さようなら2013年、ありがとう2013年

 き、気づいたら冬。
 というか、年末。
 振り返れば2013年は、自分自身が生まれた年以来の、衝撃的な年でした。……私、ぜんぜん憶えていないけれど、この世に生まれてきたときは、自分はすごくびっくりしていたと思うのよ、娘のものなれなさを見るかぎり。その2013年の衝撃の原因であるところの娘も、もはや生後六カ月です。

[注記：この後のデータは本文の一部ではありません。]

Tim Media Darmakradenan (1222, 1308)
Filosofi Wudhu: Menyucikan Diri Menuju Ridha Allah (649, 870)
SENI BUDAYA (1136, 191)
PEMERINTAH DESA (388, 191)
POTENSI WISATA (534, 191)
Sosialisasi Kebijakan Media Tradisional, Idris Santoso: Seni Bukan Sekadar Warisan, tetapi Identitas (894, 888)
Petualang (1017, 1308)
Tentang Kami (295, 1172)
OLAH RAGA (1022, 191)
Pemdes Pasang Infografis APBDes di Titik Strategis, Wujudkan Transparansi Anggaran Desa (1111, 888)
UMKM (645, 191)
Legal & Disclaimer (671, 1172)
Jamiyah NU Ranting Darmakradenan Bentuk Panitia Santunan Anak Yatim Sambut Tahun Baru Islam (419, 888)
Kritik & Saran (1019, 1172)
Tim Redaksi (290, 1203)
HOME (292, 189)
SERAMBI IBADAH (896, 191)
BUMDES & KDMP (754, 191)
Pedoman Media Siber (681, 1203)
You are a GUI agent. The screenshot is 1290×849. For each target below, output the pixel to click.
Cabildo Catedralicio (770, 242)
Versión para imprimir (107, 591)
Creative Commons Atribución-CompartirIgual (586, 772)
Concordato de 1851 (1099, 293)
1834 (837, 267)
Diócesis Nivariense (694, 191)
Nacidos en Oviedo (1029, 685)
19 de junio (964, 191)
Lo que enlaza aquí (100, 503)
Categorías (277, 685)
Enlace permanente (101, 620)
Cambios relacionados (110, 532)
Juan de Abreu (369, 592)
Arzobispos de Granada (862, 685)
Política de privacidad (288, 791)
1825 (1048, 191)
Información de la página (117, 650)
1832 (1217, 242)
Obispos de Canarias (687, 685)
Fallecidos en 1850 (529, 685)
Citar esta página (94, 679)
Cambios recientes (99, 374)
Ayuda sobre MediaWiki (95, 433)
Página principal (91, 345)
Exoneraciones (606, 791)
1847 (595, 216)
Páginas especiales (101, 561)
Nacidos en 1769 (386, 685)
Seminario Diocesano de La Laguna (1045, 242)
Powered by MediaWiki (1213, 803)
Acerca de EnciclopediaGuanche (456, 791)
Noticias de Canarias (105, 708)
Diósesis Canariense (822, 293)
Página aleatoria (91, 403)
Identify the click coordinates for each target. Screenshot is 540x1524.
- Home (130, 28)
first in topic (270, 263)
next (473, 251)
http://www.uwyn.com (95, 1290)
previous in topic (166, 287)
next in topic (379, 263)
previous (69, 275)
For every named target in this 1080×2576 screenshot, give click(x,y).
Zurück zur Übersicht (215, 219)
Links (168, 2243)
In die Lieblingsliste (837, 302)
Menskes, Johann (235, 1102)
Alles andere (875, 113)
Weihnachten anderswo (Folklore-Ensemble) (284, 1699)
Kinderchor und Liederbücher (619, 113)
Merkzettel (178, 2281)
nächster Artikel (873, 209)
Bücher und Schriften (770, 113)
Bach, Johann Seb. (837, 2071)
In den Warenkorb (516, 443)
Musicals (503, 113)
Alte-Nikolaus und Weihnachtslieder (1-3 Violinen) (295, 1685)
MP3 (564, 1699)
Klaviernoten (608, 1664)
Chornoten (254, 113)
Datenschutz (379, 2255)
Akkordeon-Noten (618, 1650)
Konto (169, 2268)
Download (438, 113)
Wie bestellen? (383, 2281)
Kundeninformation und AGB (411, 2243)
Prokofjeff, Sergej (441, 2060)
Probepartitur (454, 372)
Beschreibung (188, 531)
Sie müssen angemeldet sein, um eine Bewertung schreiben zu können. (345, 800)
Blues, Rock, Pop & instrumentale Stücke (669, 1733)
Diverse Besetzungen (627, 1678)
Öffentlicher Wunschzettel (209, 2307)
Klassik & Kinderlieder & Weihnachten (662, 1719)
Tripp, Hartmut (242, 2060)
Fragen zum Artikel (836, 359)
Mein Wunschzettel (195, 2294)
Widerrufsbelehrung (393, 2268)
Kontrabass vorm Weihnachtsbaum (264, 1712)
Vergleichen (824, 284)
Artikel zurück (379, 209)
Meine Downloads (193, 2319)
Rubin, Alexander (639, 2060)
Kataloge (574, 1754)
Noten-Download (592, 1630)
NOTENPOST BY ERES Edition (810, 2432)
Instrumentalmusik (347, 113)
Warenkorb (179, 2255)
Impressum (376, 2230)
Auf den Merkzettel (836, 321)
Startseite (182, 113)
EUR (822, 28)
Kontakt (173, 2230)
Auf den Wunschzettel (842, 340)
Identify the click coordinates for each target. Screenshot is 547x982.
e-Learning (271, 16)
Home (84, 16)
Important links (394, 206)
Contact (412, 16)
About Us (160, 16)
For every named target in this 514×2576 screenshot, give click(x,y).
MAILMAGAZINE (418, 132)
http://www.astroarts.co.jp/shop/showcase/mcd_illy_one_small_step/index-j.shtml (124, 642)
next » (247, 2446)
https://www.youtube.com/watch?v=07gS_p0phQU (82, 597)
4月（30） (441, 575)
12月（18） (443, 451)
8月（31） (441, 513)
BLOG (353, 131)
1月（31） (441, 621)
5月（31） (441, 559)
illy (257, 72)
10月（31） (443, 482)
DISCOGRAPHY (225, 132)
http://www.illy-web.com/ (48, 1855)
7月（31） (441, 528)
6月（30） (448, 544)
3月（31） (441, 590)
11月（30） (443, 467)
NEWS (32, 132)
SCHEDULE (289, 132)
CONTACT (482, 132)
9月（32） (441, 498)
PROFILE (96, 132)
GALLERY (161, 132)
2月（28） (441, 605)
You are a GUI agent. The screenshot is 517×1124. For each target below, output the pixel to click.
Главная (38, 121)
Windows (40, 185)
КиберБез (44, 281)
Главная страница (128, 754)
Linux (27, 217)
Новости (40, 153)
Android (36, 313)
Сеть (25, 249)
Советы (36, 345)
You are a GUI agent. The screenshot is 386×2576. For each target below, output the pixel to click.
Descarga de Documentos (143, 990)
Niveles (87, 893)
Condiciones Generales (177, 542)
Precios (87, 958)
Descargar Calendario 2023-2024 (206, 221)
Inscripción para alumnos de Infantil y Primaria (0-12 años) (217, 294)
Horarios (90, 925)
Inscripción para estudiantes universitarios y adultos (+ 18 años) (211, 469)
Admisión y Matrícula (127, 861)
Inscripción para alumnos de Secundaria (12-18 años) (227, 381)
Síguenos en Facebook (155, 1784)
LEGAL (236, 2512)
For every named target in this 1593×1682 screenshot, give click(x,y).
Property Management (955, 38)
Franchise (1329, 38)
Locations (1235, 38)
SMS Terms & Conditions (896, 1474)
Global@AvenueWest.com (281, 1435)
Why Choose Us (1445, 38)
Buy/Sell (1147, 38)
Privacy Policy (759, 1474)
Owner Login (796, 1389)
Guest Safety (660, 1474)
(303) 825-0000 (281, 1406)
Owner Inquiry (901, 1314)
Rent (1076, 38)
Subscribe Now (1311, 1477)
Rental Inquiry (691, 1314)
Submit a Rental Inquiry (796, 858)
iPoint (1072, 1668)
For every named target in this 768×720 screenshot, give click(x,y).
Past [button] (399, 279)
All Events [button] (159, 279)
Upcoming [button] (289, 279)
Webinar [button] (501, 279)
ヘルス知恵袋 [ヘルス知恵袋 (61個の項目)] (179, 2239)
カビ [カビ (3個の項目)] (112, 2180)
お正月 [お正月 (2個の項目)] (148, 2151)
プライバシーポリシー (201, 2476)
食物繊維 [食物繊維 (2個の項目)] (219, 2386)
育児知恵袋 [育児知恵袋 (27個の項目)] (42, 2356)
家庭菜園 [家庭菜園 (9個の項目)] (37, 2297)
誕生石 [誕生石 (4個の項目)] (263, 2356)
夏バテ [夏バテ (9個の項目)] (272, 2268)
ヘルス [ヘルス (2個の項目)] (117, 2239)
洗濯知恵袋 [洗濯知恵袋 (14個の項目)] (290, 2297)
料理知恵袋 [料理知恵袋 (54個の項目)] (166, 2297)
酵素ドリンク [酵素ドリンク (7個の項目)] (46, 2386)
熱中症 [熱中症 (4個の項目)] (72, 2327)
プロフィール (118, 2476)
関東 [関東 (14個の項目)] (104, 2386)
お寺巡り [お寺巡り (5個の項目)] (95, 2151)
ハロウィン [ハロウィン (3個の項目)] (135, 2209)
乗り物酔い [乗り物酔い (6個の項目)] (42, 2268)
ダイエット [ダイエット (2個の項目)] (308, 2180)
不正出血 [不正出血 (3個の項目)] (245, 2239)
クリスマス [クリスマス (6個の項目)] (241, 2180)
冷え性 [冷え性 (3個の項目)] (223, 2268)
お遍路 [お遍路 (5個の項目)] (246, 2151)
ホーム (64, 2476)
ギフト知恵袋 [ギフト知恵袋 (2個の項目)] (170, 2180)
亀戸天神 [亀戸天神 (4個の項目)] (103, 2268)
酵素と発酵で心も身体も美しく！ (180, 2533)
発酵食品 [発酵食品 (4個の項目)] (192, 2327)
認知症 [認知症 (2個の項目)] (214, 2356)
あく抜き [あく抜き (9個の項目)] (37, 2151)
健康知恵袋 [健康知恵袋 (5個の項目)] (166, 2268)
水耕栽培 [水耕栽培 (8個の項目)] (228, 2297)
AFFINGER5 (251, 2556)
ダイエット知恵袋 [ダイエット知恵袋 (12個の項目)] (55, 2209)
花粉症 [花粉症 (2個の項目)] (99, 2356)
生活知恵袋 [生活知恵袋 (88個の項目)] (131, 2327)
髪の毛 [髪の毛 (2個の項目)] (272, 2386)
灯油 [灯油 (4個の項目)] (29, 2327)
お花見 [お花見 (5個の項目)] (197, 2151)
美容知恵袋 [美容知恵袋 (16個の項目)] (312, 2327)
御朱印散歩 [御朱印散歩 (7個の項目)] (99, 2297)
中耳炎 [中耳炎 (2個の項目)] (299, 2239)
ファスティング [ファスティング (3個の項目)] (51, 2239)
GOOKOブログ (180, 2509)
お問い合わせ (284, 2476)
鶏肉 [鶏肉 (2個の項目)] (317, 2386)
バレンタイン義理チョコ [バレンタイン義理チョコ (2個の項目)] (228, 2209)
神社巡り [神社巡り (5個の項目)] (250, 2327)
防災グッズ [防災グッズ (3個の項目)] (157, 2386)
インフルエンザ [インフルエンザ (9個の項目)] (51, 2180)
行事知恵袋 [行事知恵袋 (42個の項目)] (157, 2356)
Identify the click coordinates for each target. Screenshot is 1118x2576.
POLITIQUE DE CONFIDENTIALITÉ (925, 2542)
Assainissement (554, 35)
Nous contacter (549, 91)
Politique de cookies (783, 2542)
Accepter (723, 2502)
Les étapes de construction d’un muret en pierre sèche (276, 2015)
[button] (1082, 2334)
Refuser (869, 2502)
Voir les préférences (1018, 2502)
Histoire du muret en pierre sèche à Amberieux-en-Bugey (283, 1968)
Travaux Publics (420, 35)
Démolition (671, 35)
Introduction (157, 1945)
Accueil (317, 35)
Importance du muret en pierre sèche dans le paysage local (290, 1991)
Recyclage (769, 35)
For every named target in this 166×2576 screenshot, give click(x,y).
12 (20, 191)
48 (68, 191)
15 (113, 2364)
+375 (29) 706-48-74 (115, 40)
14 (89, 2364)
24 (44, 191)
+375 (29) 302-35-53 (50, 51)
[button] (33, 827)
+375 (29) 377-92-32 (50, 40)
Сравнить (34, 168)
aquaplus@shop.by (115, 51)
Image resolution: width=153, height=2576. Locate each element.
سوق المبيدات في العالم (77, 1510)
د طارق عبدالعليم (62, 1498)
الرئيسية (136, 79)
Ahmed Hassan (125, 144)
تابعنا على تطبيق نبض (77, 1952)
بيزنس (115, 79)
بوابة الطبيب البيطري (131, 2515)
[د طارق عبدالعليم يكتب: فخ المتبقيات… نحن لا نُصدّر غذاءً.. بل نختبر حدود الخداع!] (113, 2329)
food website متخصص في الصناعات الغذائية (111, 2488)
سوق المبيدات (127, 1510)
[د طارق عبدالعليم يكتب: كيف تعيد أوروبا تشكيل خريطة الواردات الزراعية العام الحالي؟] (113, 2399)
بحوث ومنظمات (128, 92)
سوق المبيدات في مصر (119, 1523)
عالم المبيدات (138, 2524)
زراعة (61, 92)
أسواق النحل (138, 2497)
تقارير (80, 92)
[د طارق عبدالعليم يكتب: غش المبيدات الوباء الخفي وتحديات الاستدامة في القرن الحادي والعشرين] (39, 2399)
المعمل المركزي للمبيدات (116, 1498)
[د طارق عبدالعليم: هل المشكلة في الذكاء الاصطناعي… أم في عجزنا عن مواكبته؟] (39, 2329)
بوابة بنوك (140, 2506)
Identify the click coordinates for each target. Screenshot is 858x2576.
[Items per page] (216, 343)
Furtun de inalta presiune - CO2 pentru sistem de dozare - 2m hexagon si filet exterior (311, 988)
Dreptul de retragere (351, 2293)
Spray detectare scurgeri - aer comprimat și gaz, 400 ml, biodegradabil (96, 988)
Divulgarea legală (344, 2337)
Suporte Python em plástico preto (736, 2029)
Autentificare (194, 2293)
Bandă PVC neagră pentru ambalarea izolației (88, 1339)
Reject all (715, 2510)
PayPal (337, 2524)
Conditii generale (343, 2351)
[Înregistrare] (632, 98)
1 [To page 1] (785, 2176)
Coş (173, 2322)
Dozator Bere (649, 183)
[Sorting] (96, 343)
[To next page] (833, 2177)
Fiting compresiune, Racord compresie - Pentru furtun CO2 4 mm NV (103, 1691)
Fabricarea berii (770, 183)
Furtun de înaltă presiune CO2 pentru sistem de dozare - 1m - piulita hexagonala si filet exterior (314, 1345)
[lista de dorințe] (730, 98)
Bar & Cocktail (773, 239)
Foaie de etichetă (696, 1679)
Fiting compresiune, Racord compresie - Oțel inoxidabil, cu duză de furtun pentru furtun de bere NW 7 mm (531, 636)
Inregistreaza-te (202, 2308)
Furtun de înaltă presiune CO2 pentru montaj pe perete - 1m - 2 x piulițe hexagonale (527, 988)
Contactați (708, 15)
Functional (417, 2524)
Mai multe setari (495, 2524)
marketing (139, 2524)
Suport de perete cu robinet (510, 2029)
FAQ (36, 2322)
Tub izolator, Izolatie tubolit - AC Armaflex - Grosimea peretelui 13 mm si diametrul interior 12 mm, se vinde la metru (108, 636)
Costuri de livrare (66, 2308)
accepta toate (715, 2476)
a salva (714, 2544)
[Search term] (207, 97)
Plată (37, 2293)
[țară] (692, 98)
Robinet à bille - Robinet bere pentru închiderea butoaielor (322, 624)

 三カ月検診では、ほかの赤ちゃんたちが泣いているなか、「股関節の検査を、遊んでもらっていると勘違いしてニコニコする」「聴覚検査用のラトルを勝手に奪って遊びだす」「ドクターとのお話ちゅう、診察室のベッドの上に寝かせていたら叫びだしてのでなにごとかと思ったら『かまって!』だった」……等々の空気の読めなさ(母譲り)を発揮した娘でしたが、その後、怒涛の予防接種ラッシュを経て、六カ月検診ではドクターを見た瞬間に泣きだしていました。学習してるぅ。
 身長は標準的だけれど体重はやや重め、この時季に五、六カ月の赤ちゃんで太めの子は寝返りが遅くなりますという診断で、まあこれは育児書で読んだのでおりこみ済み。その代わりというべきか、寝返りのまえにおすわりができるようになりました。でぶだから、体が重くて、安定するのかしら。ベビー布団のうえで、すわっている自分の手足をふしぎそうにながめている娘を観察していたら、そろそろと顔をあげて、こちらににっこり笑われたので、あーこんなことは育児書には載っていなかった、おすわりができるとおかあさんに笑ってくれますなんてことは。不意打ちだわあ。と涙してしまったのでした。
 こんなことでも泣いてしまうなんて、このさき、あと何ガロンの涙を流すことになるのでしょう。


 娘さんの誕生が神宮の式年遷宮といっしょの年なんてよかったね、記念になるね、と出産直後にいわれたときは、そんなものかしら、とピンとこなかったけれど、じっさいに十月の遷御の儀をTVで観たら、すごい年に産んでしまったという実感が湧きました。なぜかといえば、二十年まえの遷宮の際もおなじようにTVで観た記憶があるけれど、闇のなかに松明らしきあかりがぼんやり、人影らしき塊がぼんやりが揺れるだけの、それでもそれが当時はせいいっぱいの撮影技術だったろうに、今回は参列する方々のお召し物までわかるほど鮮明に映像にうつっていたからです。
 二十年ごとに同じことをする儀式なのに、記録する技術は目も眩むような進歩を遂げてしまって、娘が二十歳になるころの、つぎの式年遷宮はどんなふうにふれることができるんでしょう。……や、やっぱり、おうちのTVで観ても、飛び出して観えるのかな。それか意外にも、匂いも再現されるんだったりして。で、それを観て、前回は2Dだったのにねー、匂いもなかったしねー、だなんて感慨にふけって、そして生まれたての娘のふにゃふにゃとした感触も思い出すのでしょうか。